Property owners voiced fear and frustration Wednesday over a proposed Army Corps of Engineers project that could destroy miles of farmland along Highway 308 in Raceland.
"There's a lot of unclear information that needs to be expressed and explained to the people of Lafourche Parish before they can just come in and take our lands," said Brad Fields, a land owner who could be affected.
Fields first discovered the plan and quickly spread the news to his neighbors, who had no clue what may be in the works.
The Army Corps is exploring options for an environmental mitigation project.
When the corps upgraded some levees in the New Orleans area, the process damaged wetlands.
Officials said they're required by law to make up for that by creating swamps and wetlands elsewhere.
"We looked at over 400 sites in the basin. Basically by law, we have to mitigate in kind, in basin," said Sohelia Holley, Senior Project Manager with the Army Corps. "That means, if you impacted swamp, you have to recreate that and you have to use the same watershed."
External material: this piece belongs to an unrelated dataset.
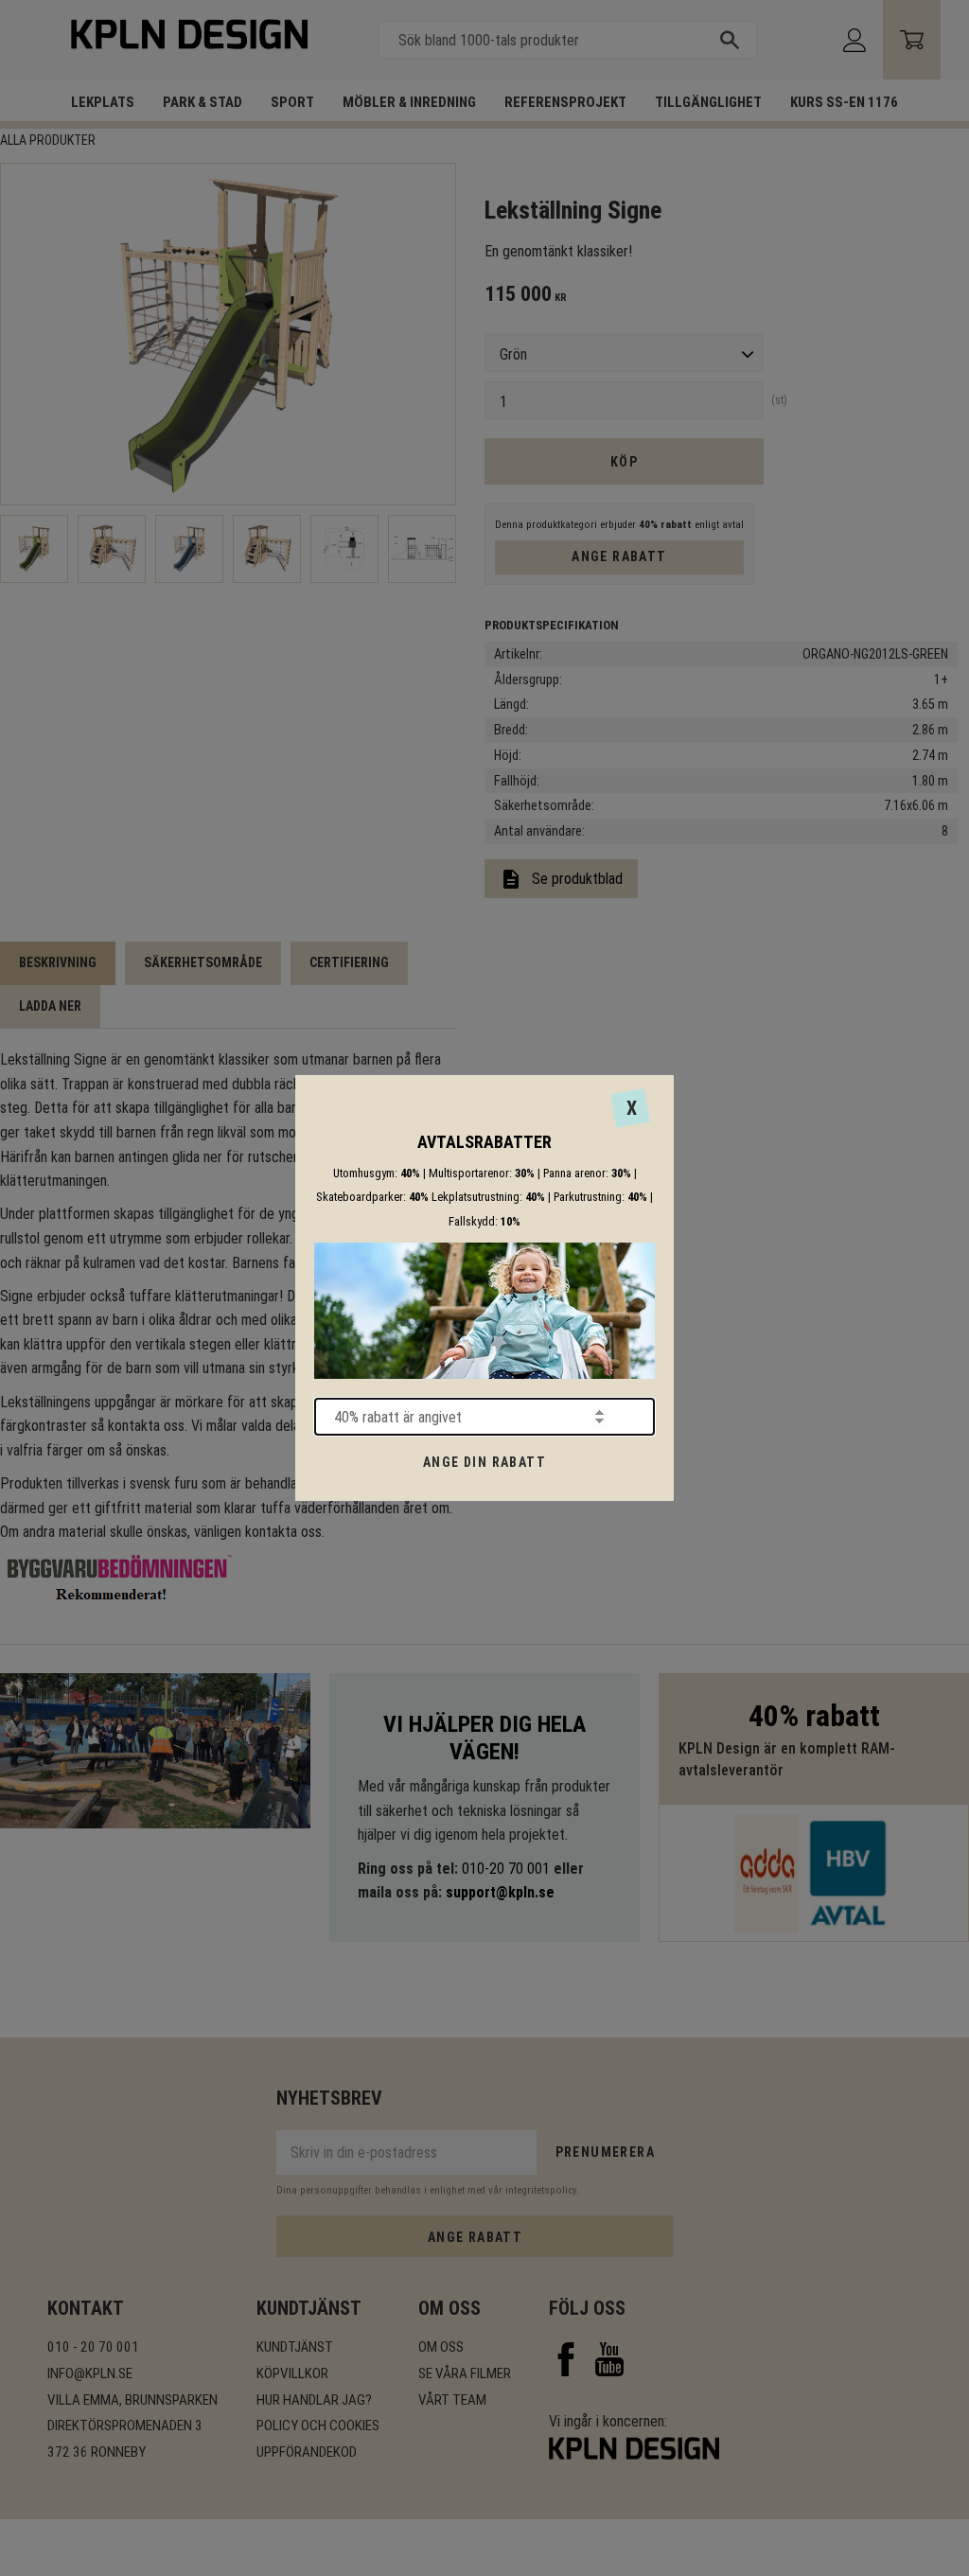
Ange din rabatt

That led them to focus on the Raceland properties, which include the sugarcane-rich land owned by Brad Fields' family since 1924.
"Most of the land for these land owners holds sentimental value for generations to come and we don't want to lose it," Fields said.
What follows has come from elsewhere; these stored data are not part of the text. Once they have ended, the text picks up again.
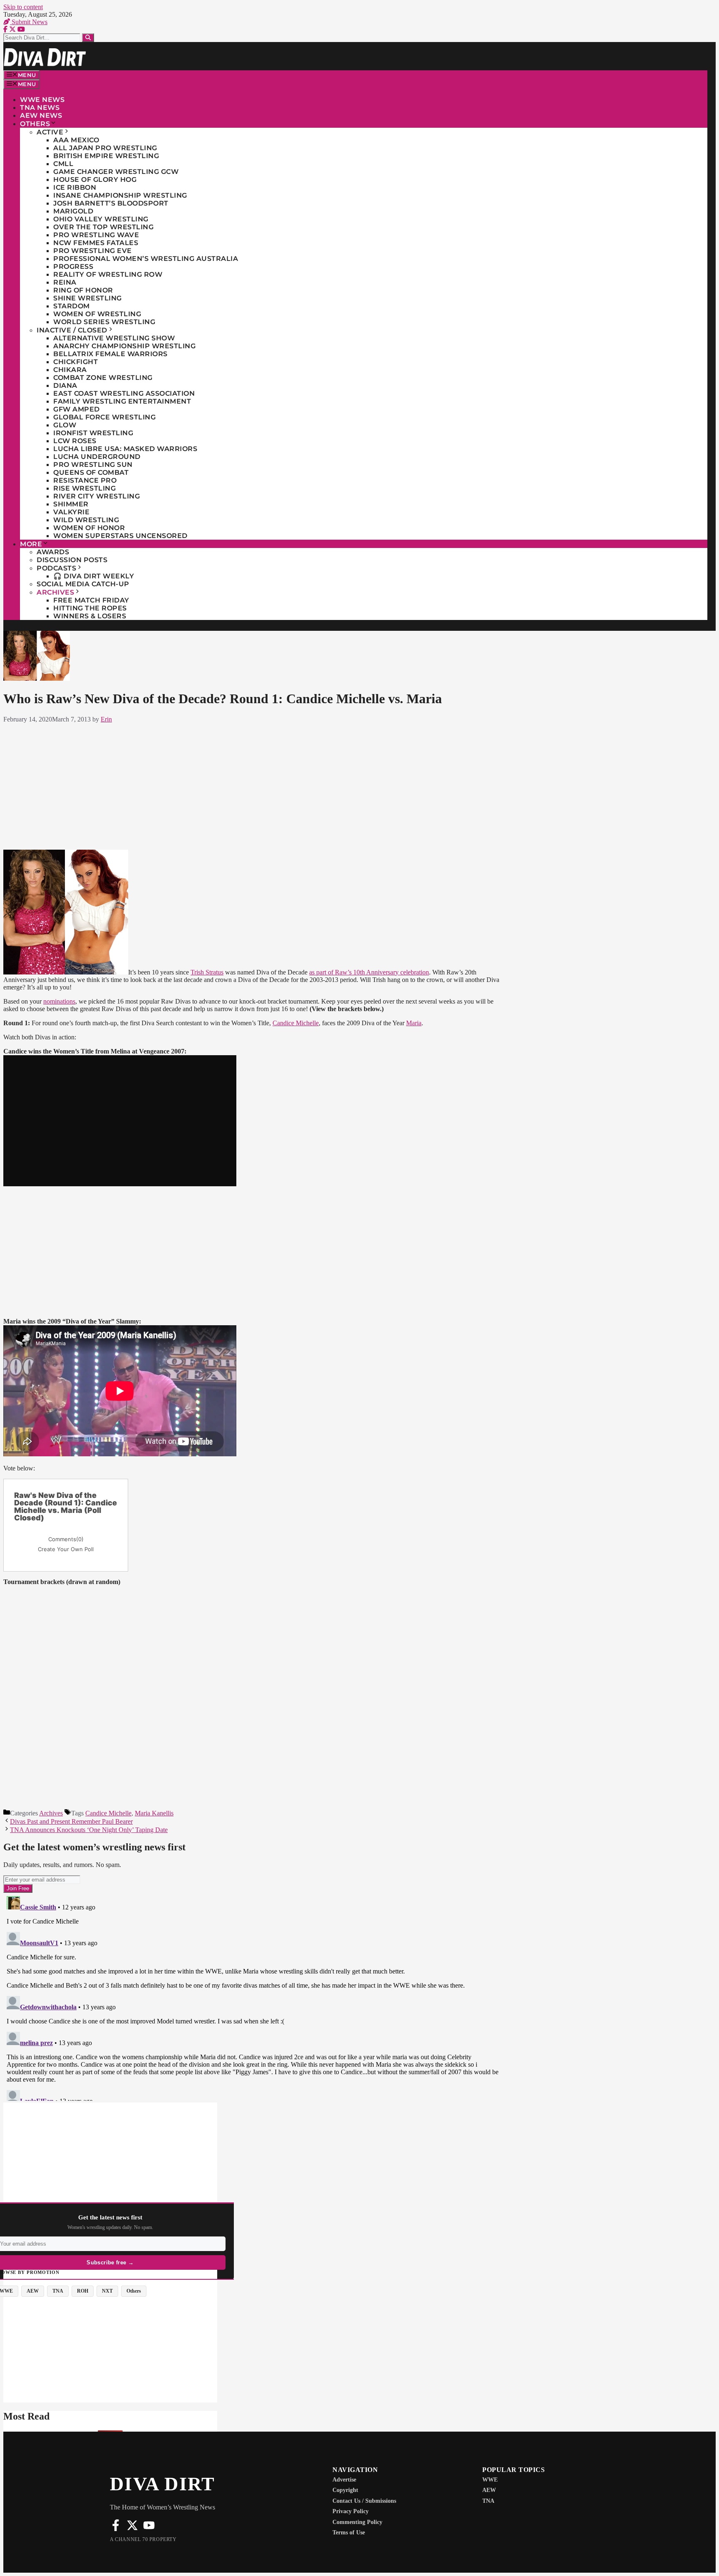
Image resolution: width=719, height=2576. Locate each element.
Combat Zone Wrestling (103, 378)
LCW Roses (75, 441)
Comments (66, 1539)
Fields was among an overflow crowd for a meeting on the issue Wednesday night. Army Corps officials stressed to those in attendance that the project is only tentative, and they vowed to consider all public comments in their decision.
Lafourche President Charlotte Randolph backed residents in criticizing the idea.
"In what universe does it make sense where you do $14 billion worth of work in Orleans Parish to protect the people there, and in order to mitigate the damage you did there, you come to Lafourche Parish and take property away from people who live here? That makes no sense to me," Randolph said.
Army Corps officials said they'll explore all options before taking private property, which they said would be a last resort. However, if that does happen, land owners would be paid a "fair market value" as determined by the state, officials said.
Those on hand at the meeting made their feelings clear.
"You want comments to be made so that you will know what the general lay of the land is, what people feel about this," said attorney Jerald Block, directing his comments to several Army Corps representatives. "They're against it. They're against any moving forward with the potential of losing their property."